Extracted records
_ _ _ _ _

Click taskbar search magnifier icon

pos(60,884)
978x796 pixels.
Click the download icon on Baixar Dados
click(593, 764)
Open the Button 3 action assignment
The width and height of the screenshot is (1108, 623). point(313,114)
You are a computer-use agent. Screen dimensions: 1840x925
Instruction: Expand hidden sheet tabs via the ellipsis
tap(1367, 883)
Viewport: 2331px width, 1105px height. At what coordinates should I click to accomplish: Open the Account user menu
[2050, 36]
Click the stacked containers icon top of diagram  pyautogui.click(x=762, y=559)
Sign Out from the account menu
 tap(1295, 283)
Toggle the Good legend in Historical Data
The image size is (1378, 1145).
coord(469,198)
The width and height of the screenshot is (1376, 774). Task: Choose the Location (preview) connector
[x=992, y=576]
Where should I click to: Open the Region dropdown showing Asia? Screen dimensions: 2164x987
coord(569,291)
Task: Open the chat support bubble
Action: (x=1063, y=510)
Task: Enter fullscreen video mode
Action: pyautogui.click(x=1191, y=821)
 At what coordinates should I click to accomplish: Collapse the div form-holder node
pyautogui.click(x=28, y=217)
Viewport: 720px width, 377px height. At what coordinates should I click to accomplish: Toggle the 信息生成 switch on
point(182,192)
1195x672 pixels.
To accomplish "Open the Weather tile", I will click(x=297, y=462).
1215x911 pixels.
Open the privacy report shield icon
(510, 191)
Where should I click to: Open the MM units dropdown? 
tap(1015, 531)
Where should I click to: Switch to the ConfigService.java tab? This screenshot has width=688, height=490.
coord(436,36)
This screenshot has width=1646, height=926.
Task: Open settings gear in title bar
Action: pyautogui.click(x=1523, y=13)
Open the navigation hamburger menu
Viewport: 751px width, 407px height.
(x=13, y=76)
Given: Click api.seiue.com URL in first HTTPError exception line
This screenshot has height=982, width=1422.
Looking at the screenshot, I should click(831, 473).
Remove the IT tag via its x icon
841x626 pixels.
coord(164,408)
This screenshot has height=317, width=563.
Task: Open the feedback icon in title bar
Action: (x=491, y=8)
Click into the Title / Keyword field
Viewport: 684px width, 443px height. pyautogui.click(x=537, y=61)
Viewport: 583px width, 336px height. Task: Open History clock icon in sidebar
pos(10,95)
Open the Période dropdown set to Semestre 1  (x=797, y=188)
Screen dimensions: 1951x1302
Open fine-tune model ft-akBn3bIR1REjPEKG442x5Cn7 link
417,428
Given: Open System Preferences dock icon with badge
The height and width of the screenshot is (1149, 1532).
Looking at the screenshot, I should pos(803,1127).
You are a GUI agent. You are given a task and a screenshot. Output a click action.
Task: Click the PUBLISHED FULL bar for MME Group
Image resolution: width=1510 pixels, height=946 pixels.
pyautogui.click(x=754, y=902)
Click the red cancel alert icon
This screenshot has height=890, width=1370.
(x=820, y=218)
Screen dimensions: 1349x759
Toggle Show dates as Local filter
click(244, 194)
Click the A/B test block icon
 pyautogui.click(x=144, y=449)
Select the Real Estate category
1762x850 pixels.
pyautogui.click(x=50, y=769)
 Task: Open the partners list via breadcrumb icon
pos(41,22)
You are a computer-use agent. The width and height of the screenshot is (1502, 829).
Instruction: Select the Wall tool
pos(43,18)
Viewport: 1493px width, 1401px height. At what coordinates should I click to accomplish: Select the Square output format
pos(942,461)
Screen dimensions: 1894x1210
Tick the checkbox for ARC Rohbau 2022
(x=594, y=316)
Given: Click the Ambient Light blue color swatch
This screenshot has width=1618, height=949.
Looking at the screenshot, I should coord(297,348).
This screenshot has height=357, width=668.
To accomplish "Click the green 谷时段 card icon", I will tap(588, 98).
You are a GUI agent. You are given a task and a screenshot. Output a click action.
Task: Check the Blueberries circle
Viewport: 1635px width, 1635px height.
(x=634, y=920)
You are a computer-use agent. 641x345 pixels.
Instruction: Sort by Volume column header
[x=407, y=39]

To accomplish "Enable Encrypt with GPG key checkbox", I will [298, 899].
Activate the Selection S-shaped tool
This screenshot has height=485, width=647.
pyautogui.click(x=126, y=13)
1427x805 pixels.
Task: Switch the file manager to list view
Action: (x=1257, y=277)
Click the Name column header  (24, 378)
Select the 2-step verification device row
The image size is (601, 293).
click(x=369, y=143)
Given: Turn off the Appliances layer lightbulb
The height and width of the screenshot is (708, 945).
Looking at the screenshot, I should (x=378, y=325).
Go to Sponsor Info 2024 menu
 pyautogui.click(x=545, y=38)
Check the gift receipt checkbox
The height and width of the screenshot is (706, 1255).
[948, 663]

_ _ _ _ _

● What to produce
Each line above that includes "agent" should be shown.

● Exercise answer
You are a computer-use agent. Screen dimensions: 1840x925
You are a GUI agent. You are given a task and a screenshot. Output a click action.
You are a computer-use agent. The width and height of the screenshot is (1502, 829).
You are a GUI agent. You are given a task and a screenshot. Output a click action.
You are a computer-use agent. 641x345 pixels.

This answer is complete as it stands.